Michel Goulet a plaidé coupable pour des attouchements sur des campeurs de 10 et 12 ans.

Procès de Michel Goulet: des antécédents qui ressurgissent du passé

L’ancien moniteur de camp de vacances Michel Goulet affirmait que ses contacts sexuels sur de jeunes campeurs au début des années 1980 étaient les seuls écarts dans une vie irréprochable. C’était faux. Maintenant, le tribunal le sait.

Goulet, 55 ans, a plaidé coupable en mars dernier pour des attouchements sexuels commis sur de jeunes campeurs de 10 et 12 ans.

Lorsqu’il a rencontré une agente de probation pour préparer le processus de détermination de la peine, Michel Goulet s’est dit sans antécédent judiciaire. Il a indiqué qu’au tournant des années 2000, il avait entrepris une thérapie volontaire pour éviter de faire d’autres victimes.

C’est ce que son avocat a rapporté devant le tribunal lors des représentations sur la peine, en mai.

Au lendemain de la médiatisation de l’histoire, les journalistes, dont celle du Soleil, ont reçu des appels pour indiquer que, contrairement à ce qu’il disait, Goulet avait bel et bien des antécédents judiciaires, pour des crimes sexuels de surcroît.

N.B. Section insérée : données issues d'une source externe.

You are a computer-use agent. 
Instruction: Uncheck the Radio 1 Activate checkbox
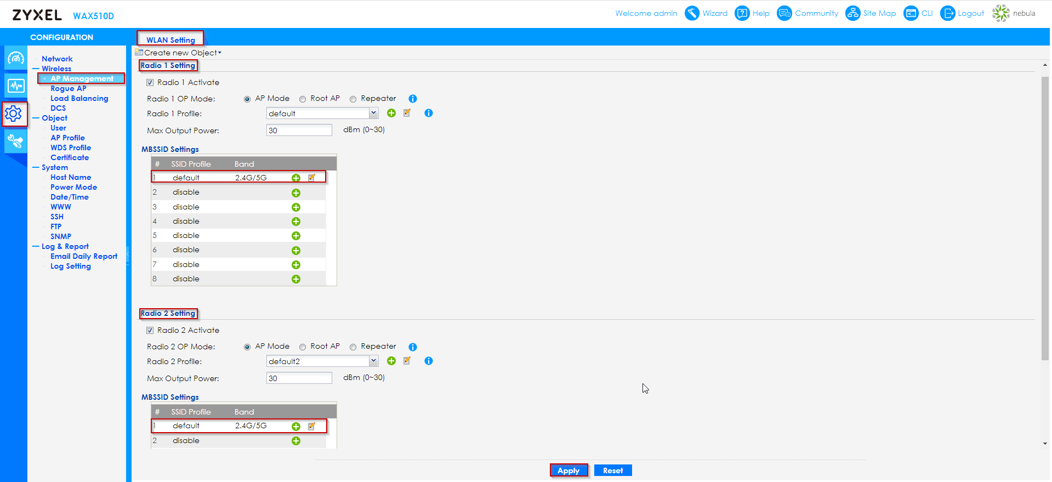pyautogui.click(x=150, y=83)
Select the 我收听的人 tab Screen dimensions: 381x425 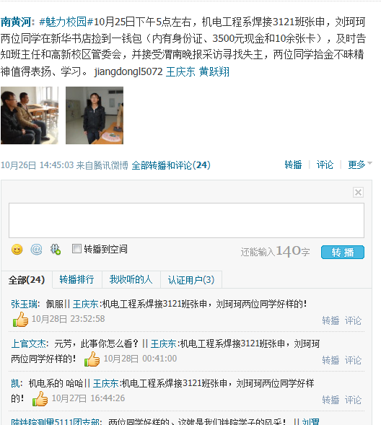[131, 279]
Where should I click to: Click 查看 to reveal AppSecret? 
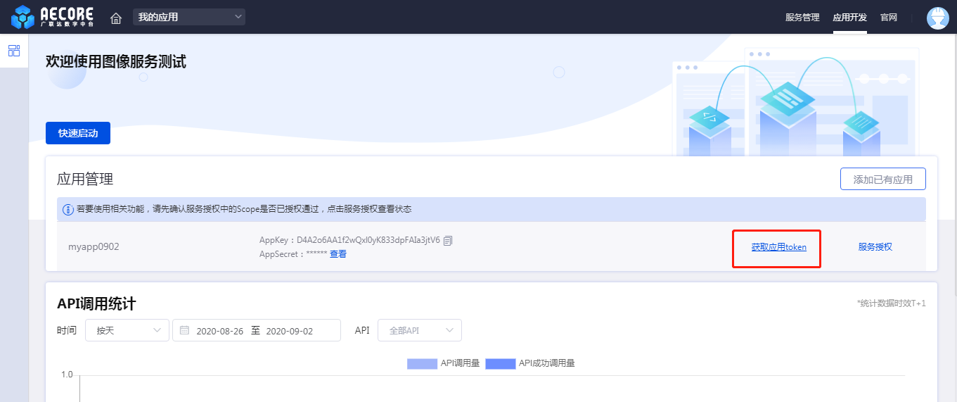[x=338, y=254]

Informée, la procureure de la Couronne Me Laura Plamondon-Dufour a entamé des recherches. En juillet, la procureure a obtenu la confirmation des autorités fédérales que Michel Goulet avait obtenu un pardon pour sa condamnation, en janvier 2000, pour des crimes d’agression et de contacts sexuels sur quatre jeunes plaignants, entre 1992 et 1998.

Il a été condamné à une peine de 15 mois de prison et à une probation de deux ans. Ces antécédents venaient de réapparaître au dossier judiciaire de Michel Goulet en raison de sa condamnation pour les crimes sur les campeurs.

Un portrait complet

La procureure de la Couronne a obtenu la permission de la Cour du Québec de déposer les antécédents judiciaires en preuve. C’est la seule façon, plaidait Me Plamondon-Dufour, d’avoir un portrait complet de l’accusé et de bien évaluer son risque de récidive.

L’avocat de Goulet, Me Jean Beaupré, s’opposait à cette preuve nouvelle, soutenant que les événements remontaient à 20 ans. Son client avait obtenu le pardon après enquête, en raison de son excellent profil, disait-il.

Cet antécédent, pour des gestes commis après ceux au camp de vacances, ne changera peut-être rien à la peine de Michel Goulet. La Couronne suggère une peine de 12 mois dans la collectivité tandis que la défense milite en faveur de travaux communautaires.

Le passé judiciaire est une preuve pertinente que le juge doit considérer, estime le juge Steve Magnan. Reste à déterminer le poids qu’elle aura dans la peine, ajoute le juge.

Le rapport présentenciel de l’accusé sera révisé à la lumière des nouvelles informations et les représentations sur la peine se termineront à la fin novembre.